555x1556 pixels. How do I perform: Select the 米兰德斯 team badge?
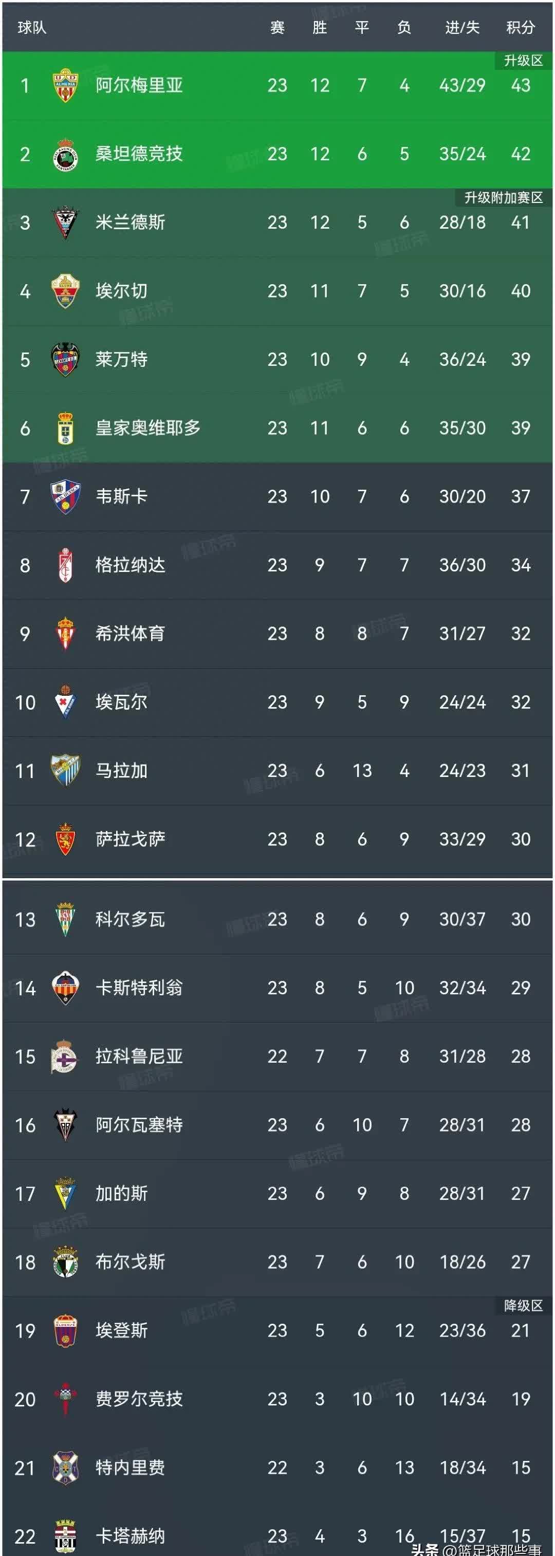65,222
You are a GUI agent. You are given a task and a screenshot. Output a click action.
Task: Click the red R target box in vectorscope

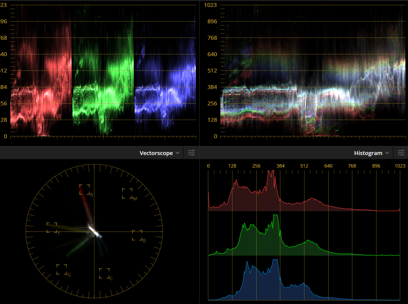85,190
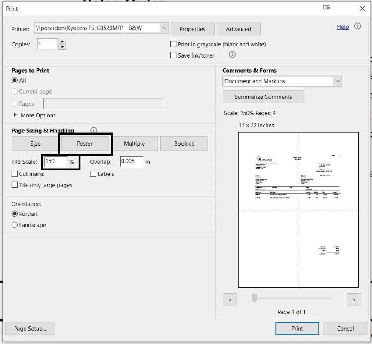Go to next preview page arrow

(354, 300)
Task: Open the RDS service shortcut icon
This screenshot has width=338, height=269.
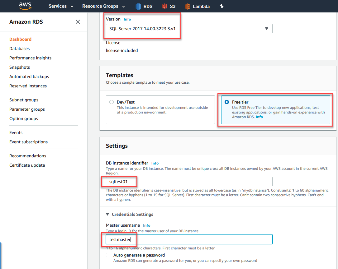Action: (139, 6)
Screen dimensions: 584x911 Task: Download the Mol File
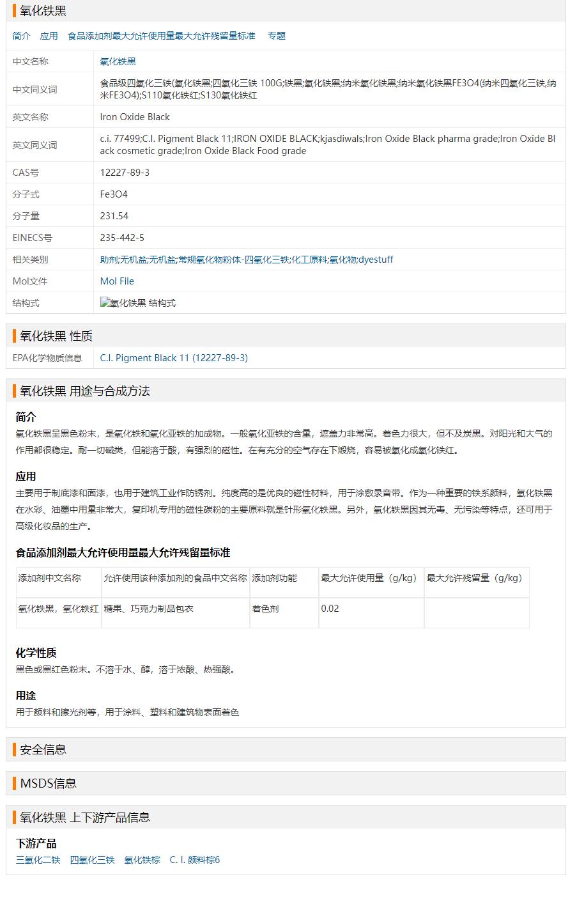(117, 281)
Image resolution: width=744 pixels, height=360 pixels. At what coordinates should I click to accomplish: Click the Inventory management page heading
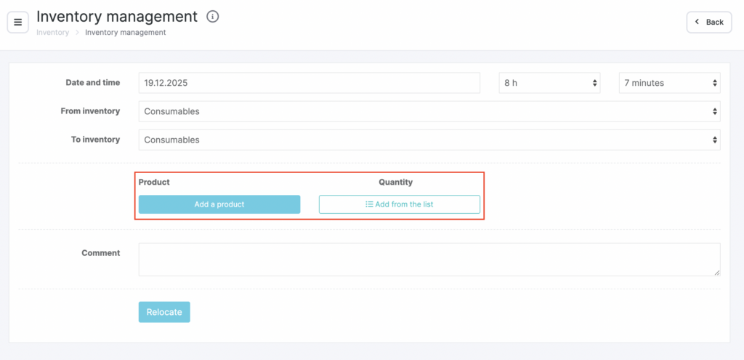pyautogui.click(x=117, y=16)
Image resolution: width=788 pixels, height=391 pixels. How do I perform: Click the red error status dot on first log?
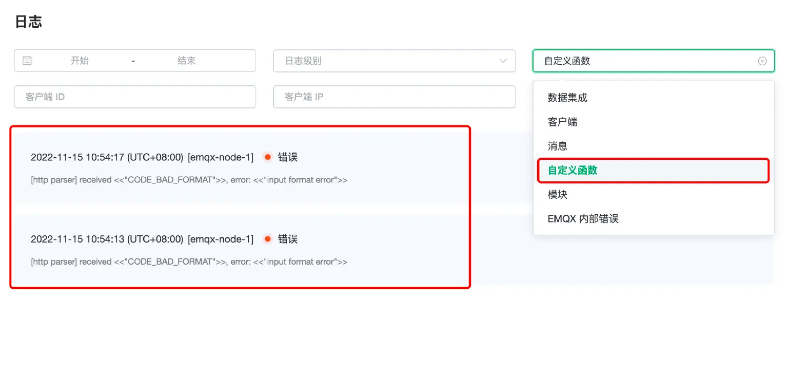[267, 157]
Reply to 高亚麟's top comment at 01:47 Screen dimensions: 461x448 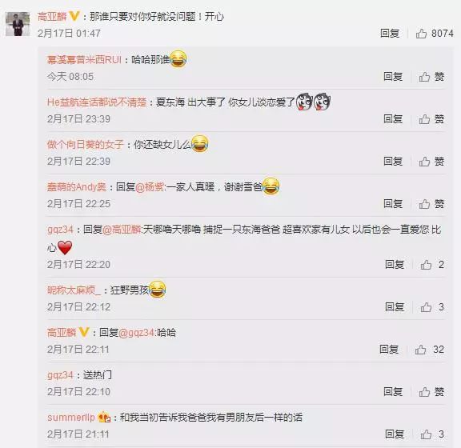[390, 34]
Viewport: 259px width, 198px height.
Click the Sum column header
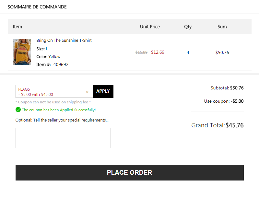pos(222,27)
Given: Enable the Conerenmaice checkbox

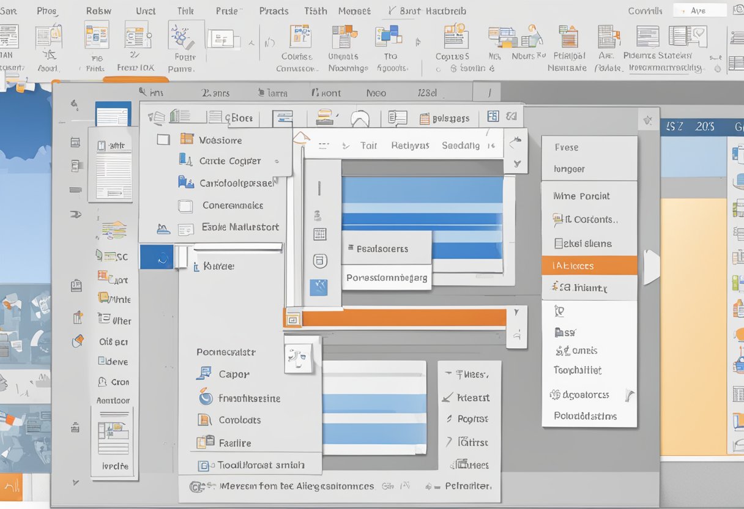Looking at the screenshot, I should click(187, 206).
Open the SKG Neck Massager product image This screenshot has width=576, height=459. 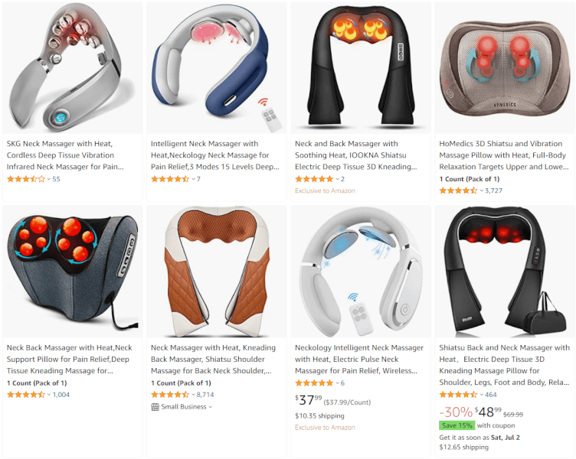[x=72, y=68]
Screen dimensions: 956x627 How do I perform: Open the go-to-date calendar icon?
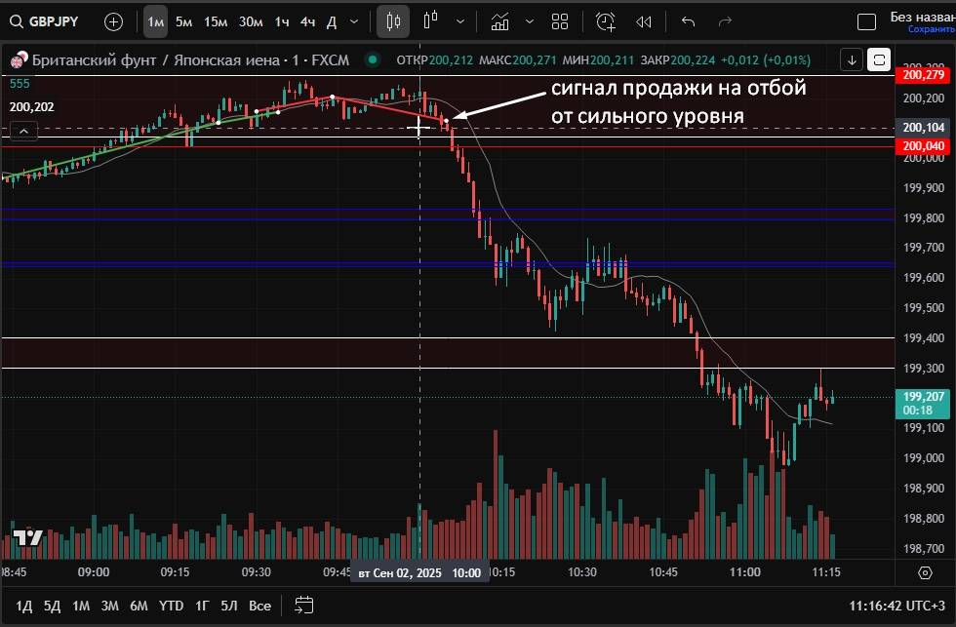tap(303, 605)
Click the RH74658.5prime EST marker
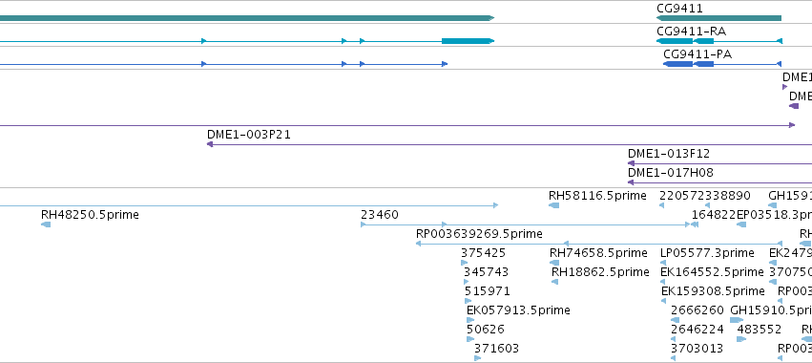Viewport: 812px width, 363px height. click(554, 263)
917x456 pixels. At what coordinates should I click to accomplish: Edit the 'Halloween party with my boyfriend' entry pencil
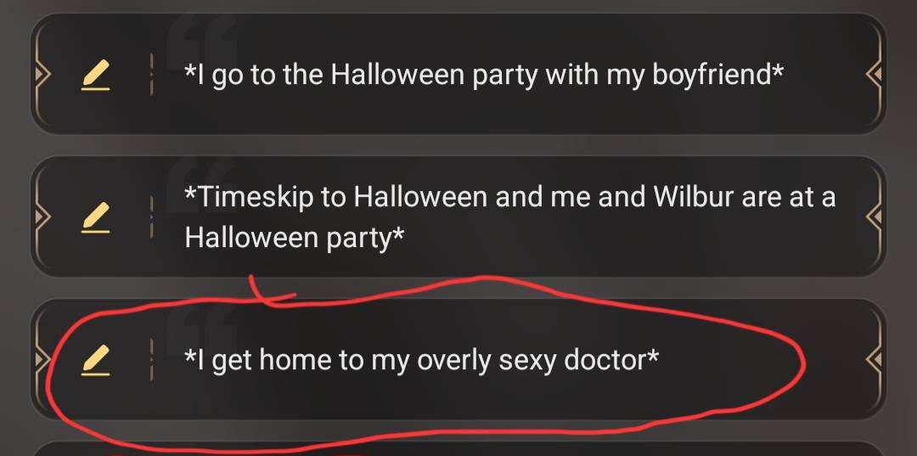click(x=95, y=75)
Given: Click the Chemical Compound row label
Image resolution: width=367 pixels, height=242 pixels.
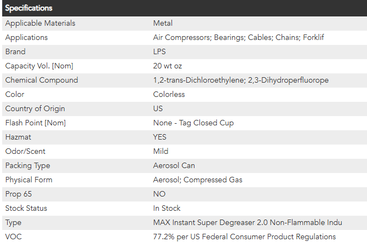Looking at the screenshot, I should click(42, 80).
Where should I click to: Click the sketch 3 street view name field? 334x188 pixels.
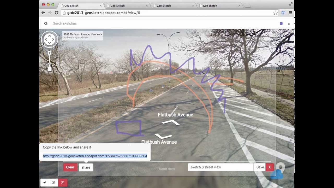(220, 167)
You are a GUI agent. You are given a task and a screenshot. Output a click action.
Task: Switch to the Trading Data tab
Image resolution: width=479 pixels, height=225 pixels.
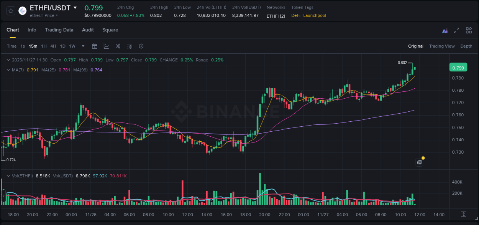[x=59, y=30]
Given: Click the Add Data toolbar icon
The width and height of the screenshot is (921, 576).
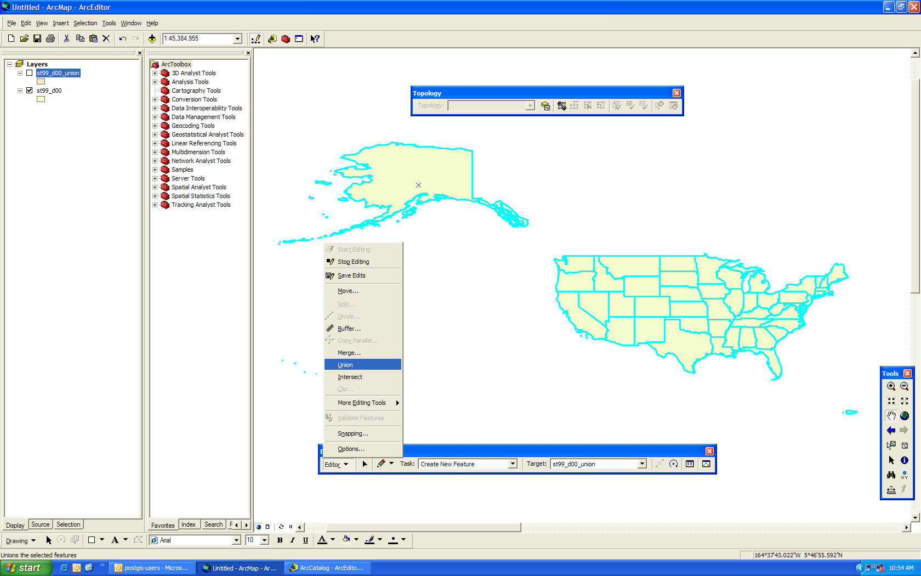Looking at the screenshot, I should pyautogui.click(x=152, y=38).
□ □ □
Exercise instructions:
Any picture in the listing is to be omitted. Return exactly the lines from the one containing "Click the RH74658.5prime EST marker" through its last line, both included, and only those.

Task result:
Click the RH74658.5prime EST marker
Viewport: 812px width, 363px height. click(554, 263)
917x456 pixels. At what coordinates should I click to accomplish: Edit the 'Halloween party with my boyfriend' entry pencil
click(x=95, y=75)
Given: Click the Chemical Compound row label
Image resolution: width=367 pixels, height=242 pixels.
Looking at the screenshot, I should click(42, 80).
Where should I click to: Click the sketch 3 street view name field? 334x188 pixels.
(220, 167)
You are a GUI agent. You are given a task and a screenshot. Output a click action.
Task: Switch to the Trading Data tab
Image resolution: width=479 pixels, height=225 pixels.
[x=59, y=30]
Given: Click the Add Data toolbar icon
The width and height of the screenshot is (921, 576).
Looking at the screenshot, I should pyautogui.click(x=152, y=38).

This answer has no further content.